Replacing PCIe Hardware on a System With an IOR Configuration

This section outlines a streamlined procedure for replacing a PCIe device in a running system without rebooting any of the domains. This method will accomplish the same end result as performing a manual replacement but is less prone to errors and allows the existing SR-IOV and IOR configuration to be automatically recreated after the insertion of the new PCIe device. This method is especially useful for systems with large or complex configurations such as those often employed for IOR.

The commands used for the configuration save and device poweroff and subsequent restoral are ldm evactuate-io and ldm restore-io respectively.

System Requirements

Ensure that the I/O domain, root domain, service domain, and primary domain run at least the Oracle Solaris 11.4 SRU 13 OS. This also ensures that Oracle VM Server for SPARC version 3.6.1 or later is running, which is also a requirement.

The system hardware must be capable of using SR-IOV enabled PCIe cards in an IOR configuration.

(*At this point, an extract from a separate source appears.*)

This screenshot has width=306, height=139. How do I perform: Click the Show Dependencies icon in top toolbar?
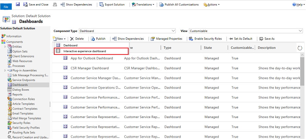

See Resilient I/O Domain Requirements.

Limitations

  • This feature is only relevant to Dynamic I/O using SR-IOV, see the section Dynamic PCIe Bus Assignment Requirements.

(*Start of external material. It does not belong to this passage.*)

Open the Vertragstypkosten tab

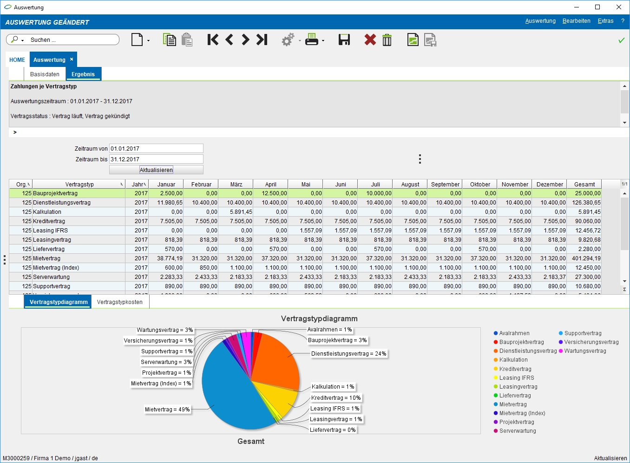(120, 302)
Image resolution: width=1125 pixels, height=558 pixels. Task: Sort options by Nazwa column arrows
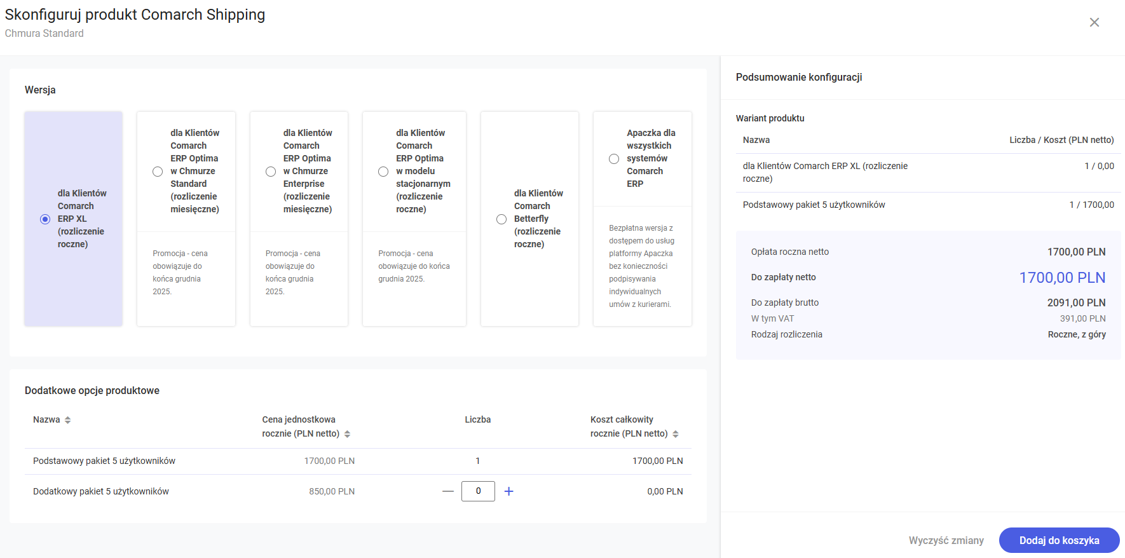[68, 420]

  • The system must fully support SR-IOV and IOR in both hardware and software versions as outlined above.

  • Only an equivalent PCIe card may be used as the replacement device. This means it must be the same manufacturer and model supporting the same number of SR-IOV PFs and VFs.

  • For Fujitsu M10 servers or Fujitsu SPARC M12 servers, Oracle Solaris 11.4 SRU 24 OS or later is required for the I/O domain, root domain, service domain, and primary domain.

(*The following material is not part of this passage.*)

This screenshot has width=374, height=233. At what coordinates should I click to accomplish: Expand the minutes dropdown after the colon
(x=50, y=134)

Example 8-29 Example Faulty PCIe Card Replacement Procedure

In this example the PCIe device with path /SYS/IOU1/PCIE13 will be replaced in a Non Primary Root Domain (NPRD) which is the owner of that PCIe slot. In effect the target slot and all it's children (PFs and VFs) are removed and restored during this procedure.

The target for the commands is the SR-IOV device itself, as represented in NAC name format. Thus, you can take the output of an ldm ls-io command and directly copy and paste it into an ldm evacuate-io or restore-io command. NAC name format is the standard for ldm commands and ILOM utilities.

The target device must be considered by the hotplug daemon to be a "connector". A connector is a device that is listed in the output of a hotplug list -c command run in the root domain which owns the target PCIe device (be it the primary or an NPRD). See hotplug(8), and for information about Oracle Solaris OS hotplug capabilities, see Chapter 2, Dynamically Configuring Devices in Managing Devices in Oracle Solaris 11.4.

Steps

  1. Identify the card to remove by reviewing fault logs on the primary.

    In this example the target is /SYS/IOU1/PCIE13.

    primary# fmadm faulty
  2. Review and save a copy of the current I/O configuration on the machine (not strictly required, done to allow manual verification of the restored configuration).

    primary# ldm ls-io > io_config.txt
  3. Perform evacuation command to automatically save current configuration, remove and destroy the VF children, and power down the device.

    nprd# ldm evacuate-io /SYS/IOU1/PCIE13
  4. Wait for the ldm command to complete and the power LED on the target SR-IOV card/slot to be unlit.

  5. Physically remove the device and replace it in the same slot with an equivalent card.

  6. Restore the previous configuration by running the following command.

    nprd# ldm restore-io /SYS/IOU1/PCIE13
  7. Wait for the ldm command to complete and the power LED on the target SR-IOV card/slot to be lit.

  8. Check that the configuration matches the previously saved configuration (not strictly required).

    primary# ldm ls-io

    Note that if any portion of either of the above ldm commands fails, the remaining steps are not attempted. In the case of a command failure, no attempt is made to undo the effect of the completed actions. The error message printed to the console should indicate the cause of the failure. If the command is run again, an attempt will be made to complete all unfinished work.

    For background details see Making PCIe Hardware Changes. For general guidelines on hardware changes and manual instructions for PCIe device replacement in systems configured with Oracle VM Server, see How to Replace PCIe Direct I/O Cards Assigned to an Oracle VM Server for SPARC Guest Domain (Doc ID 1684273.1) (https://support.oracle.com/epmos/faces/DocumentDisplay?_afrLoop=226878266536565&id=1684273.1&_adf.ctrl-state=bo9fbmr1n_49).